GE conducted a successful pilot study of different technologies in cooperation with Bashneft and State Unitary Enterprise—Institute of Petroleum Refining and Petrochemistry of the Republic of Bashkortostan in April-to-July 2013, which demonstrated technological feasibility of refinery wastewater purification in compliance with the strict requirements of environmental legislation of the Russian Federation. Based on the pilot’s performance and further techno-economic calculations, Bashneft has chosen GE’s MBR, EDR and RO as the core technology of the modernization project for a biological treatment plant (BTP) of the Bashneft-Ufaneftekhim branch. To continue development of the BTP design, Bashneft awarded GE the basic engineering contract for all of the main technological equipment and processes.
“Bashneft focuses on protecting the environment from harmful industrial impacts. We believe that the company’s oil processing complex has to have the best wastewater treatment system,” said Alexander Korsik, president and chairman of the management board, OJSC Oil Processing Joint-Stock Company Bashneft. “We see that GE’s advanced technologies’ demonstrated performance will help to solve this problem and make the water of the Belaya River cleaner, which will be beneficial for all the people of Bashkortostan.”

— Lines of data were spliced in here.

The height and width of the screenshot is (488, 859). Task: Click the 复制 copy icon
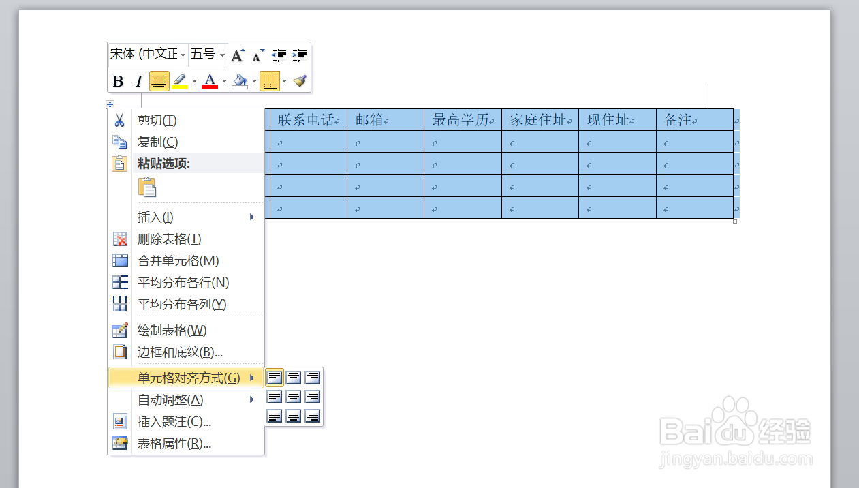119,141
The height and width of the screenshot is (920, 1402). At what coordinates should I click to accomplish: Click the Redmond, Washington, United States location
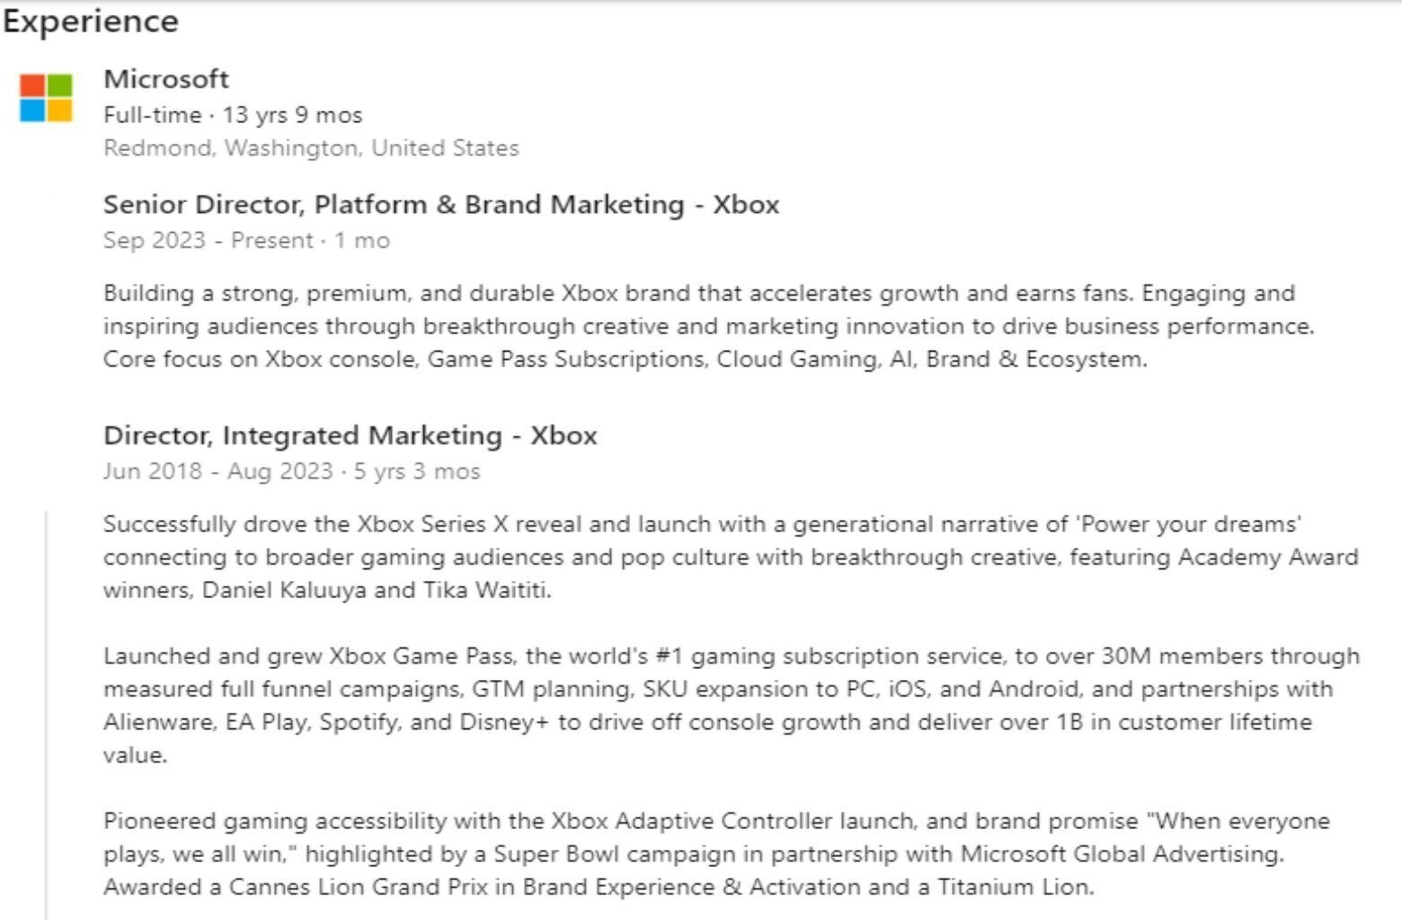(311, 148)
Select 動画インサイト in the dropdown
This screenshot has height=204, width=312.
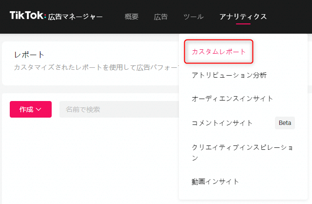(215, 182)
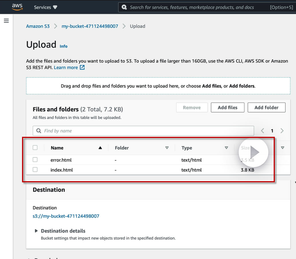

In the framework of the project, GE will use ZeeWeed MBR technology, EDR, RO and ion exchange polishing technologies. Purification methods enable implementation of water reuse and the minimization of water intake requirements. A feature of purification based on the GE technological process is the absence of primary clarification tanks and secondary clarifiers. At the exit from the aeration tanks, the activated sludge is separated from treated water using ZeeWeed 500 ultrafiltration membranes. Waste solids dewatering is performed on compact centrifuges. All of the above make it possible to reduce the area of purification facilities and exclude any chance of contaminant release into the environment.
“GE is pleased to offer innovative technologies that will help Bashneft address its tough-to-treat water challenges. The performance of our technologies was proven during the pilot study earlier this year, and we look forward to continuing our support of Bashneft’s projects. We are confident GE’s role in the upgrade of Bashneft’s water treatment facilities will demonstrate a step forward in sustainable development for all of Russia’s oil industry,” said Heiner Markhoff, president and CEO—water and process technologies for GE Power & Water.